● **Passage provided**
=======
Relief Isn't the Same as Healing—Why Jesus Wants to Meet us in our Pain
Jesus wept (John 11:35). When I was a kid, I thought it was funny. Finally, a memory verse I didn’t have to work for. Bring on the Sunday school prize candy, I’ve got this one. Quickly remembered, but just as quickly forgotten. I didn’t forget the words…I always knew the words, I just didn’t know them. You know what I mean? They never got down deep where they could change me.
Here’s the story…
I was two days into a Christian conference—great speakers, great worship, and a great time seeking the Lord. During one of the evening sessions, I knew I needed to go up for ministry/ prayer/altar call…whatever the response time was going to look like, I needed to go.
I’m not usually a go-up-to-front kind of person so I was surprised at how determined I was. Also a little fearful that the speaker would call people up for a specific need that I clearly didn’t have. But I was going. The time came. I went. I didn’t know what to expect. I didn’t really have any expectations other than I knew the Lord was going to meet me there. I was certainly open to whatever he wanted to do…I just never would have guessed he would do what he did.
But let’s rewind a few thousand years.
In John 11, Jesus gets word that Lazarus, the one that he loves, is sick. He waits around for a few days. Lazarus dies. By the time Jesus gets there, he has already been in his tomb for four days. When Mary finally sees Jesus, she falls at his feet saying, “Lord, if you had been here, my brother would not have died (John 11:32).”
And Jesus wept…with Mary…
…just like he did with me.
I thought I was open to whatever the Lord wanted to do at that conference, but apparently, by “open”, I meant that I had a handful of preselected options that I would allow Jesus to work within based on what I thought my biggest needs were.
Weeping with me wasn’t one of the options.
I was looking for healing, redemption, payback, encouragement—I wanted wrongs that had been done to be undone. I wanted to encounter him and be changed. I wanted a marked moment in my life. I wanted to come away with a testimony that would rock the nations of how good God is…and I did. Actually, I got all of the above, but I almost missed it.
=======
● **Given data**
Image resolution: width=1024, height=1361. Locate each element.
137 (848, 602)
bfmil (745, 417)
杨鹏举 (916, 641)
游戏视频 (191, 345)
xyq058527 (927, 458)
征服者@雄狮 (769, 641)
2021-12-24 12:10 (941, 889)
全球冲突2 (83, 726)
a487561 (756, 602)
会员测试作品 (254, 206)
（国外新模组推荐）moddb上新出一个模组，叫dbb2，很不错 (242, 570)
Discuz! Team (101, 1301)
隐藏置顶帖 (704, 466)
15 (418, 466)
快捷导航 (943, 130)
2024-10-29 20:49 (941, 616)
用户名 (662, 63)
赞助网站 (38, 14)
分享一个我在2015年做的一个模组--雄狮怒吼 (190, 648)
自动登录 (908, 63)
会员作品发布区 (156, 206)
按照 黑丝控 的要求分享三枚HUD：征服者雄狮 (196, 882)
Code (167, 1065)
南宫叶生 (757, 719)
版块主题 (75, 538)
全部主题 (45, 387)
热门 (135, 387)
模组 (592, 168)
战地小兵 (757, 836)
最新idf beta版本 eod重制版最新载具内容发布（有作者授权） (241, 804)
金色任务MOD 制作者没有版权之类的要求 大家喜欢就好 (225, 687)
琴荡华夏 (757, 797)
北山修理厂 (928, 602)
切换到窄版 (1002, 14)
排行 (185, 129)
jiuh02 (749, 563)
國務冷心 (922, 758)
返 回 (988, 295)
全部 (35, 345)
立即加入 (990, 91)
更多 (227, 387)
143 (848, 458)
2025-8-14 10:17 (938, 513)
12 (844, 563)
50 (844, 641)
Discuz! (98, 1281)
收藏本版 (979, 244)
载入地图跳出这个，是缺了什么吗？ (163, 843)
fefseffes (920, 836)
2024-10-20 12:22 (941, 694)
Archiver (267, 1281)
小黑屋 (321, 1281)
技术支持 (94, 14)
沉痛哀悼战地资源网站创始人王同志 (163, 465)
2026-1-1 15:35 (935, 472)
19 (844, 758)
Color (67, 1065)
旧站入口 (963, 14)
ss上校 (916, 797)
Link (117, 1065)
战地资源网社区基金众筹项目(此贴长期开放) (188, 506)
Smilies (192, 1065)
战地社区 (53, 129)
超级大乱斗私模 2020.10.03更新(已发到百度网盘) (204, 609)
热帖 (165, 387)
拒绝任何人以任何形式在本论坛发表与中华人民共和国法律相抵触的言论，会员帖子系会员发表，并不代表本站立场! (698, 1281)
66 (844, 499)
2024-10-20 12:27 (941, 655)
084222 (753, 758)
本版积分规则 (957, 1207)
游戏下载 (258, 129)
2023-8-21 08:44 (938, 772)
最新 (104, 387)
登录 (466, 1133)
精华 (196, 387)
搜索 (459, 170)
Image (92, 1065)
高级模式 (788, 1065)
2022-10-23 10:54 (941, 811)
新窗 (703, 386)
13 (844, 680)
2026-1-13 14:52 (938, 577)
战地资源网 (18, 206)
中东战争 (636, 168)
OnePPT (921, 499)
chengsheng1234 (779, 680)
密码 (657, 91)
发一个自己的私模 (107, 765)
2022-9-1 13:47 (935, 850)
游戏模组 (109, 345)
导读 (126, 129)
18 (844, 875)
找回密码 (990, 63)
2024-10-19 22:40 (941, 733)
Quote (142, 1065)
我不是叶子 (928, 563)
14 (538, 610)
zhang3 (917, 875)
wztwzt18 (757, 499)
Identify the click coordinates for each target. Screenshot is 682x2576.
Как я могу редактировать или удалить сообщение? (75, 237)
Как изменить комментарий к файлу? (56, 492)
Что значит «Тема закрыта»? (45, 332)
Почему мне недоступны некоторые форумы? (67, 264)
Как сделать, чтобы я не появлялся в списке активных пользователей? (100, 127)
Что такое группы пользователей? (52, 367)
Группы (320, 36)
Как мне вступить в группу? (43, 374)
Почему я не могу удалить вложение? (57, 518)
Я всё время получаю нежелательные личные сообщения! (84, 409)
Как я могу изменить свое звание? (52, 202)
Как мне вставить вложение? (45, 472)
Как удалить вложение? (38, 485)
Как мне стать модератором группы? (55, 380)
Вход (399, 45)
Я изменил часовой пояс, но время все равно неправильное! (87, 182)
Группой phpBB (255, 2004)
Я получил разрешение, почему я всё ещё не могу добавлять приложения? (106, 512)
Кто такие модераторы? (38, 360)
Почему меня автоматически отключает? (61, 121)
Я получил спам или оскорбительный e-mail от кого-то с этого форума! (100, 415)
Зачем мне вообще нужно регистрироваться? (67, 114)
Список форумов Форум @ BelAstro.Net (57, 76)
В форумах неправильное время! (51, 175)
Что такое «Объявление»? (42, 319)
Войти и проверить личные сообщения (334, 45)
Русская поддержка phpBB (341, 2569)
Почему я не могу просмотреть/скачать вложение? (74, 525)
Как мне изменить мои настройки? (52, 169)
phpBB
=======
● **What you will do**
(a) Repeat everything in the devotional from "Here’s the story…" down to "few thousand years.".
(b) In the devotional, how many days had Lazarus been in his tomb when Jesus arrived?
(c) Carry the devotional on from its final sentence.
The data plays no part in this work.

● **Task-by-task outputs**
(a)
Here’s the story…
I was two days into a Christian conference—great speakers, great worship, and a great time seeking the Lord. During one of the evening sessions, I knew I needed to go up for ministry/ prayer/altar call…whatever the response time was going to look like, I needed to go.
I’m not usually a go-up-to-front kind of person so I was surprised at how determined I was. Also a little fearful that the speaker would call people up for a specific need that I clearly didn’t have. But I was going. The time came. I went. I didn’t know what to expect. I didn’t really have any expectations other than I knew the Lord was going to meet me there. I was certainly open to whatever he wanted to do…I just never would have guessed he would do what he did.
But let’s rewind a few thousand years.

(b) Four days.

(c)
Does Jesus heal Lazarus? Yes. He said so when he found out he was sick. He told his disciples he was going to “wake him up”. He told Martha that her brother would rise again.
So, if his plan is to bring healing, why stop to weep? Why did he wait two days before leaving to see him in the first place? In Matthew 8, Jesus heals a Roman Centurion's servant without even going to where he was. Did he even have to go to heal Lazarus?
Instead of bringing the things that I think would have been useful to the situation (like, I don’t know…maybe healing or resurrection), he brought himself. He. Brought. Himself. Instead of bringing a few things, did he just bring everything? It’s beautiful…it’s also frustrating.
Jesus wanted to meet me in the last place I wanted to be…my pain. I was broken, and broken again (and probably again). I was full of fear, shame, and doubt. I had questions. I chose brokenness. There was brokenness that I didn’t choose, but was put on me. I may have said that I wanted healing, but I think I really just wanted to be medicated. I didn't want to feel pain anymore. I’d been carrying it around for so long. Isn’t sitting in it with Jesus going the opposite direction?
Unfortunately for me, relief isn’t the same thing as healing. He wants to weep with us. That might be where healing really begins.